El neoliberalismo agrario nos quiere hacer creer que el monocultivo, los monopolios y el latifundio son el único camino virtuoso y viable para hacer agricultura en este tiempo y es imposible salirse de esa huella. Se pretende convencer a la ciudadanía de lo bueno y virtuoso que es el modelo de sojización inducida con concentración de tierras y rentas. Una escaramuza más, de la batalla cultural.
Una aclaración muy pertinente. No tenemos nada contra la soja como cultivo, el problema grave es el monocultivo de soja, que es otra cuestión. Los defensores de la chacra mixta no somos refractarios ni a su siembra, ni a la aplicación de tecnología, ni queremos volver al caballo y al carro, todo lo contrario. Sí somos enemigos de la concentración económica, de la depredación ambiental, de la deslocalización de la producción de alimentos, de las fumigaciones indiscriminadas, del desarraigo, de la taperizacion de la pampa húmeda, del latifundio, etc. No hay monocultivo bueno.
Éste ha arrasado con todo el interior profundo, reconfigurándolo en un inmenso desierto verde, con muy pocos dueños y totalmente deshabitado. El más elocuente ejemplo de este auténtico desastre es que en los últimos 20 años, se han arrancado más de 1.200 km de alambrados. Esto es el certificado de defunción de miles de chacras. Ironías del destino. No es el “a desalambrar” que cantaba Daniel Viglietti, en favor de una distribución democrática de la tierra; es el desalambrar carroñero del latifundio, para concentrar, aún más, la propiedad. Es un retorno al siglo XIX.
Todo el debate agrario argentino gira obsesivamente al compás del interés de la agroexportación. Hay que producir más, para exportar más y para obtener más divisas. Cada vez se produce más y se exporta más, y cada vez el pueblo es más pobre y vive peor. El tema no es sólo producir para exportar, sino producir para el bien común. Se trata de sembrar, cosechar y luego distribuir, para que puedan comer los 47 millones de argentinos y luego exportar lo que sobra. Tan sencillo como eso.
No se puede medir el éxito de un modelo agrario sólo por la ecuación volumen-exportación. No es lo mismo un volumen sobre la base del monocultivo, que con diversidad productiva; con o sin productores laburando la tierra, o respetando las normas medioambientales y franjas de prohibición de la fumigación, que arrasando con todo. Son volúmenes que expresan dos realidades totalmente distintas. El volumen a secas no puede ser un valor absoluto y único, tal como nos lo venden los publicistas del monocultivo. Hay que combinar volumen, medio ambiente y arraigo, con diversidad productiva y racionalidad logística.

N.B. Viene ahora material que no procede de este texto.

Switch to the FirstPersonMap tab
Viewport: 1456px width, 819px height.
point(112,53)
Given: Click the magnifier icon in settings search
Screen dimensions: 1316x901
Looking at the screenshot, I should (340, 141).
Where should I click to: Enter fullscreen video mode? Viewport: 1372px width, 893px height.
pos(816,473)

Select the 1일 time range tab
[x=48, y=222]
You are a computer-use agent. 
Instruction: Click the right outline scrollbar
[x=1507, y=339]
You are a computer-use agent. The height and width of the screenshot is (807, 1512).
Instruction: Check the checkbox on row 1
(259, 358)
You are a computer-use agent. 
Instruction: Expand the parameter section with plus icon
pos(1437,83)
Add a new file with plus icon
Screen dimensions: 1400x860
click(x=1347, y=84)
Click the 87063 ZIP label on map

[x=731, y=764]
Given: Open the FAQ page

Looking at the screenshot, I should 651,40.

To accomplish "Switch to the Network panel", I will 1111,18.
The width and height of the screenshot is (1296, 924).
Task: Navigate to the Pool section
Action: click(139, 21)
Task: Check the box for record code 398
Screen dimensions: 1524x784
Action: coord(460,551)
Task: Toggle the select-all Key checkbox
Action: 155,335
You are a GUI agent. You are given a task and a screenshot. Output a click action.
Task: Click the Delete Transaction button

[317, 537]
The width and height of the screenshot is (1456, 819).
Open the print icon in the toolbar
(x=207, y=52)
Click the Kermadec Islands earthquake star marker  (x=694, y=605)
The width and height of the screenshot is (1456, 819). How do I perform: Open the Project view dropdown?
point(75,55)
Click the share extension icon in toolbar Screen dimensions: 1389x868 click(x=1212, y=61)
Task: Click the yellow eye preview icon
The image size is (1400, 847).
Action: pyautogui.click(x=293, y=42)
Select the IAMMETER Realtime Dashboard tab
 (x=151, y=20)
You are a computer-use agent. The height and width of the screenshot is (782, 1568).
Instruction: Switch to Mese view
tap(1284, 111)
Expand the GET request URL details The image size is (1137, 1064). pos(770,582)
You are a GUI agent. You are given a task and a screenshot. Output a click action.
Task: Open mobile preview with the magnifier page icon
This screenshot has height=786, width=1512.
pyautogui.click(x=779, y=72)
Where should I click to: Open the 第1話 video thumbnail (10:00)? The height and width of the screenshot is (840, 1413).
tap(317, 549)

Sin INTA no hay “milagro argentino”
El ingeniero Fernando Martínez, ex director de la agencia del INTA de Casilda, un experto en suelos agrícolas y estudioso de la historia agraria, escribió: “La soja está, en nuestro país, aproximadamente desde 1900 (…) la historia moderna de la soja en Argentina empieza en 1956 cuando el ingeniero Ramón Agrasar funda la empresa Agrosoja, y empieza a promocionar el cultivo en el Sur de Santa Fe. En 1958, Primo Gambetta, Gerente de la cooperativa Agrícola Ganadera Netri (FAA) de Sanford junta a un par de socios que se interesan en el cultivo y empiezan a sembrarlo en la zona (…)”. A partir de ahí comienzan a jugar tres elementos imposibles de soslayar en esta historia, y que Martínez los marca con claridad.
1) El rol del INTA. Éste fue clave en la difusión y capacitación para la siembra del cultivo. Sin INTA no habría milagro sojero. Ni desarrollo de la siembra directa (y pensar que hoy, los principales beneficiados de la labor del INTA lo quieren destruir).
2) La Junta Nacional de Granos, otro actor central de este proceso, fue la que le puso a la soja un precio de mínimo sostén y obligatorio. Fijó los estándares de comercialización y se constituyó en comprador, a partir de lo cual el cultivo se pudo desarrollar. Había precio y comprador (¡todo Estado!). ¿Se pondera correctamente esto?
3) Las Pymes. Vasalli la única fábrica de cosechadora nacional que sobrevivió a la oleada importadora de los ‘90, ahora en proceso de liquidación, fue la que adaptó la máquina para que se pudiera cosechar la soja. Sembrar y no cosechar, es como tener un auto sin nafta.
Estado, regulaciones, Junta Nacional de Granos, Pymes, INTA, todo lo que estos nuevos “genios” de la economía y la política detestan, es lo que explica el nacimiento y desarrollo de la soja en Argentina.
(*) Extitular de la Federación Agraria Argentina (FAA). Coautor de “La Argentina agropecuaria: propuestas para una agricultura nacional y popular de rostro humano”.